**How to complete this task:**
Output exactly the lines below, starting with the line that has "October 2025 (24, 1518)" and going on through the line that has "March 2024 (21, 1651)", both included, and no other lines.

Source information: Begin

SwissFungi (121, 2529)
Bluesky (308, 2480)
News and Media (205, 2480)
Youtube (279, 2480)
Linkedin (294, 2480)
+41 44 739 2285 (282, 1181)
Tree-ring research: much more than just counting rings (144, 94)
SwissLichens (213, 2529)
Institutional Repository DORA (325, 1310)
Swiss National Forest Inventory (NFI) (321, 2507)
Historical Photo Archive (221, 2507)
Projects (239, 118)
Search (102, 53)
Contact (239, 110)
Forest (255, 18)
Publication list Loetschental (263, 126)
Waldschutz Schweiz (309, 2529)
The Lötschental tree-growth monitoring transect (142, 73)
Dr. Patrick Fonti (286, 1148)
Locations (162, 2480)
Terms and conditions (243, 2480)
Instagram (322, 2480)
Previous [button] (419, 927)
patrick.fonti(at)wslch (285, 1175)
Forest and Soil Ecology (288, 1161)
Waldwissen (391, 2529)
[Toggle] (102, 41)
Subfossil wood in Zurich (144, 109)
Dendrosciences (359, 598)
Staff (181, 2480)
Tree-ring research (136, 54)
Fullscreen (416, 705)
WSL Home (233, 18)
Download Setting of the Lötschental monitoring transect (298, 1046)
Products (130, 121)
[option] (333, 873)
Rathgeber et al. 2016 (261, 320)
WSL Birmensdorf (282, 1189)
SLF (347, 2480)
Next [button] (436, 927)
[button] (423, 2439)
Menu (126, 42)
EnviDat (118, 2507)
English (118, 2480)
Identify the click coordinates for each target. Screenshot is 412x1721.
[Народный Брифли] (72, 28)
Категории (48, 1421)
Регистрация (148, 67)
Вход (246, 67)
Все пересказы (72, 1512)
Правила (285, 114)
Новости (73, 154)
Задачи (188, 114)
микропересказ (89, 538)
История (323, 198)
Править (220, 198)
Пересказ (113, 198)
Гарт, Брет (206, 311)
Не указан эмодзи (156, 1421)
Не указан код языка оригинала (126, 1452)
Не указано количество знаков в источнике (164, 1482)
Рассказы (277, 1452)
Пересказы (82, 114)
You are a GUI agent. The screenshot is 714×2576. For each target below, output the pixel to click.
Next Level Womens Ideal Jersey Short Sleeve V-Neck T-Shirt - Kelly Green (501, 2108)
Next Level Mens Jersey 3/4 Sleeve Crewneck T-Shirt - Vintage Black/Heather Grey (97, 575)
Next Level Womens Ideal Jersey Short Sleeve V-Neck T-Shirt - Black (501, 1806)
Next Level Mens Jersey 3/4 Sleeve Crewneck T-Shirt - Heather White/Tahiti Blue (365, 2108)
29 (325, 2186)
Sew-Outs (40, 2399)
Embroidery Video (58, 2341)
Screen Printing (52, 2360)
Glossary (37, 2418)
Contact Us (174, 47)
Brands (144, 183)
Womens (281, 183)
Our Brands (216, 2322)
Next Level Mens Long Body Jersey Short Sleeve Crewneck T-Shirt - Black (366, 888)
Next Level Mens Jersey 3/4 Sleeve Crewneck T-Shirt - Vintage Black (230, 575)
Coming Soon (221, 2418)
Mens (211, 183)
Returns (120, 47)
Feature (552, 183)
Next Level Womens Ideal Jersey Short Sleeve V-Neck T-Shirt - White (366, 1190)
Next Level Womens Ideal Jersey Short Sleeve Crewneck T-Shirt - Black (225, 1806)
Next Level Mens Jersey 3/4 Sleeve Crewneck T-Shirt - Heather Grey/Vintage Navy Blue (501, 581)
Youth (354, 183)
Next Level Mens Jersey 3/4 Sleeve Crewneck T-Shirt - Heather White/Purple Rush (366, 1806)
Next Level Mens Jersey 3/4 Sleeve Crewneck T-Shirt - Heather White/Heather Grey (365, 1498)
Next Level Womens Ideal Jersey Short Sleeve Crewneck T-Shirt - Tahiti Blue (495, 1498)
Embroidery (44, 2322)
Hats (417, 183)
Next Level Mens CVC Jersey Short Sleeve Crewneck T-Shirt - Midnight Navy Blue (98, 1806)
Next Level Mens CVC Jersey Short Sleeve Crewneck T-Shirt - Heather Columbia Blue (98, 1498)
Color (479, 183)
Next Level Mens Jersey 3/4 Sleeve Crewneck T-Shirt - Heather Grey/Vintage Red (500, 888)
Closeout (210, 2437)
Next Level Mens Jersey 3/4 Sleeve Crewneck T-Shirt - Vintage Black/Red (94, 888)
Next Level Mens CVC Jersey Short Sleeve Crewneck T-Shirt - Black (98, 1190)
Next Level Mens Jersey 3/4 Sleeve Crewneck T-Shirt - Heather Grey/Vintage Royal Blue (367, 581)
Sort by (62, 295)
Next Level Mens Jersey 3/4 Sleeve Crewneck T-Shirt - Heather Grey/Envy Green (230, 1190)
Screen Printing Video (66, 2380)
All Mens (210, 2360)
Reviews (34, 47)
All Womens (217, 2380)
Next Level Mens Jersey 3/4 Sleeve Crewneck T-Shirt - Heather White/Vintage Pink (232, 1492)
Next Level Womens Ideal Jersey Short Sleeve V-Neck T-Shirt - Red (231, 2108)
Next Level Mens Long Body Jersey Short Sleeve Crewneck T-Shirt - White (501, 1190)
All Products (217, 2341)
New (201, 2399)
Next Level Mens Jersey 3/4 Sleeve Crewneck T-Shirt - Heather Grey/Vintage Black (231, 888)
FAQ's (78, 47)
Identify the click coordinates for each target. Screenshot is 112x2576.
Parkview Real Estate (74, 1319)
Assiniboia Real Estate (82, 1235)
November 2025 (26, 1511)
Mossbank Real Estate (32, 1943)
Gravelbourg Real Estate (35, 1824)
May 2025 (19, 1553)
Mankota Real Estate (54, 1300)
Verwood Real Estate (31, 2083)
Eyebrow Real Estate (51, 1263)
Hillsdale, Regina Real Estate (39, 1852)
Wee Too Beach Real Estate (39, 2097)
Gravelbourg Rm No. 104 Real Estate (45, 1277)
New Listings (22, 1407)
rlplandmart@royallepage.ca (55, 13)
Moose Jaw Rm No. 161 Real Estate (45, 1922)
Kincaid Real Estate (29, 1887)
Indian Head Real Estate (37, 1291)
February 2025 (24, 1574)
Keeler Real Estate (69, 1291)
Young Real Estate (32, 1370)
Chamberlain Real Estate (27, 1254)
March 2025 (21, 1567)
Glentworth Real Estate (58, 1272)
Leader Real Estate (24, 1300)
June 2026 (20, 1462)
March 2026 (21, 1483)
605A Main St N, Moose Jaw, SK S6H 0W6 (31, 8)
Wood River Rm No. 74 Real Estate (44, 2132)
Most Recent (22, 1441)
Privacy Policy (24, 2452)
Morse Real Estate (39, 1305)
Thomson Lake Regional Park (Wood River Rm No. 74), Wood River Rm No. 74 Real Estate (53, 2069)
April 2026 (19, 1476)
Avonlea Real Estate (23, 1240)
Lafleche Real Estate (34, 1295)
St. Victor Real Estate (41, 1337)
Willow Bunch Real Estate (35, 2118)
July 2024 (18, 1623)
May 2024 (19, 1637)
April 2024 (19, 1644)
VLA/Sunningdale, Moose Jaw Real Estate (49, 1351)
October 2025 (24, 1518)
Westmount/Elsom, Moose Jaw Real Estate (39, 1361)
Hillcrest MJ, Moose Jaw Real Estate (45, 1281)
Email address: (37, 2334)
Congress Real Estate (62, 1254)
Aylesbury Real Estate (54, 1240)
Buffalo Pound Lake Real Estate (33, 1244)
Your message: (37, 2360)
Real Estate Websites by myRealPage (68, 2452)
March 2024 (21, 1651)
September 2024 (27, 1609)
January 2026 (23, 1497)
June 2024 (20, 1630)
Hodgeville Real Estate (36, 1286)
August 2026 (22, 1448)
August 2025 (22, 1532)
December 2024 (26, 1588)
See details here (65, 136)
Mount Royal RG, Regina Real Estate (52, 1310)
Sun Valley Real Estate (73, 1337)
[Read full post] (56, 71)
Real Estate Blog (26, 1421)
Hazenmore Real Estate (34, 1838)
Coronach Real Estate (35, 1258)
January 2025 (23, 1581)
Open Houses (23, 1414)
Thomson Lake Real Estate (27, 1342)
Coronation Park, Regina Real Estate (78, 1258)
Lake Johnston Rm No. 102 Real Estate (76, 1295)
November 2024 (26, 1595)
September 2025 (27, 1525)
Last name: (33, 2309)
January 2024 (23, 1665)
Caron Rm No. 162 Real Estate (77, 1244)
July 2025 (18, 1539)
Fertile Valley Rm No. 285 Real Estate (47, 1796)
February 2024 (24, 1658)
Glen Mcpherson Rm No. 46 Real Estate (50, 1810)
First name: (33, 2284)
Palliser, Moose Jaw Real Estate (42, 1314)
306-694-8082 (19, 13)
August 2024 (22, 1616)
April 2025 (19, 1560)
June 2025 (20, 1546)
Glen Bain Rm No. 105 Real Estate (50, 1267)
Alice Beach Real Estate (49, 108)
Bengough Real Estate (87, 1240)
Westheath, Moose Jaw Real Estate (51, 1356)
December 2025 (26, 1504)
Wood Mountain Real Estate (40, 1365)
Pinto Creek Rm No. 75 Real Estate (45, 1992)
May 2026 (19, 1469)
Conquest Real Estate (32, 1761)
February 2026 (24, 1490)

Source information: End

**Answer section:**
October 2025 (24, 1518)
Westmount/Elsom, Moose Jaw Real Estate (39, 1361)
Hillcrest MJ, Moose Jaw Real Estate (45, 1281)
Email address: (37, 2334)
Congress Real Estate (62, 1254)
Aylesbury Real Estate (54, 1240)
Buffalo Pound Lake Real Estate (33, 1244)
Your message: (37, 2360)
Real Estate Websites by myRealPage (68, 2452)
March 2024 (21, 1651)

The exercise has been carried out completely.